Prompt
Leave every picture out. Set down all the lines below exactly.

Pixel coordinate grounding data

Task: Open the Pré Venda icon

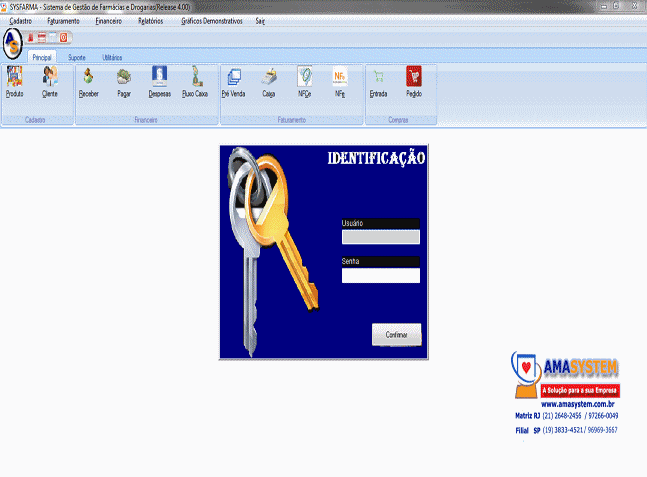Action: tap(233, 79)
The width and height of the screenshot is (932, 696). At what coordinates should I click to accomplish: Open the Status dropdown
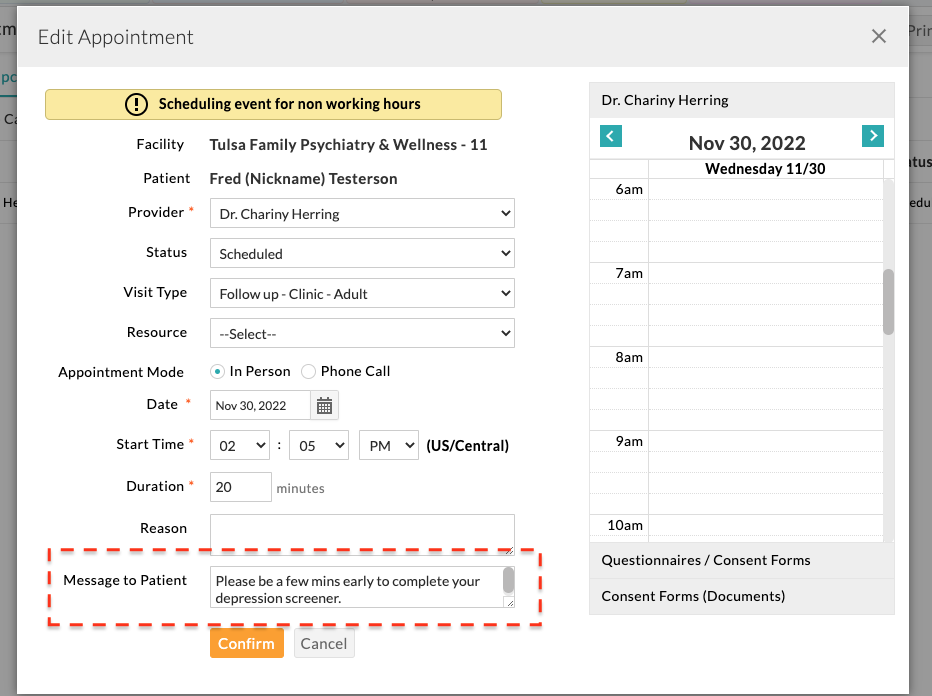(x=362, y=253)
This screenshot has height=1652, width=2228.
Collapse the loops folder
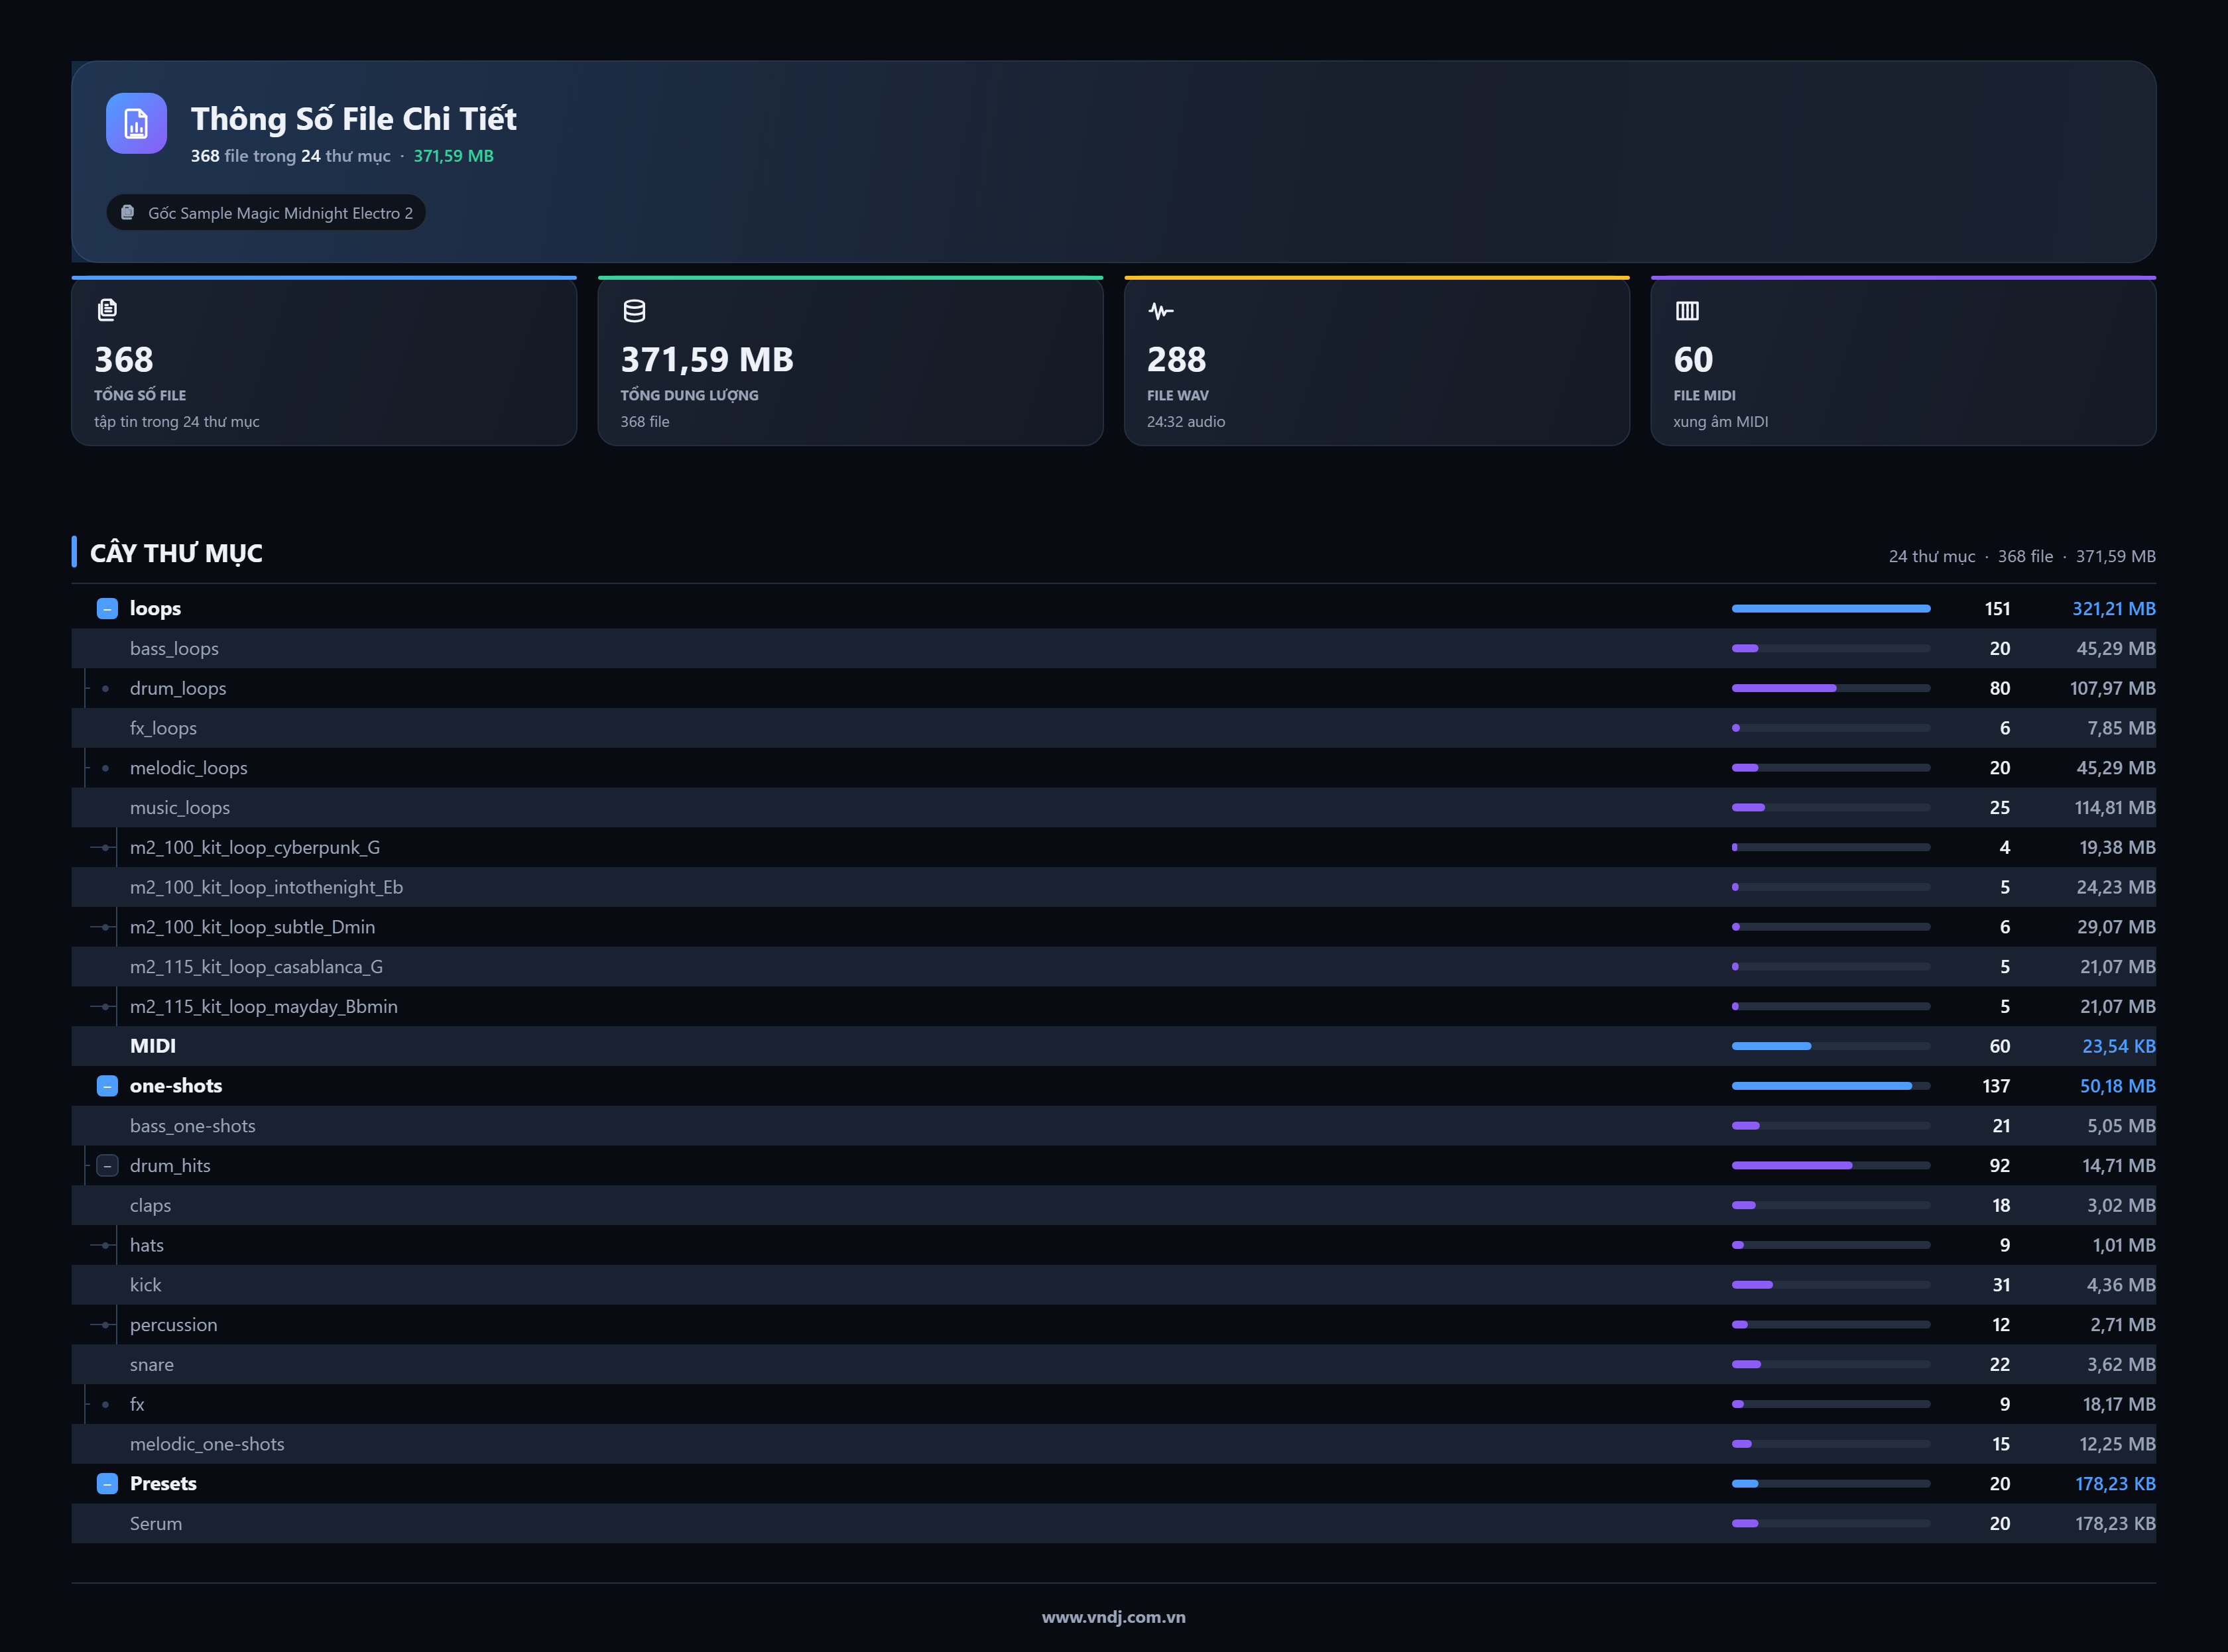[107, 609]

Exercise result
Task: Open the Pré Venda icon

Action: tap(233, 79)
The width and height of the screenshot is (932, 696). At what coordinates should I click to accomplish: Open the Status dropdown
(x=362, y=253)
This screenshot has height=1652, width=2228.
Collapse the loops folder
[107, 609]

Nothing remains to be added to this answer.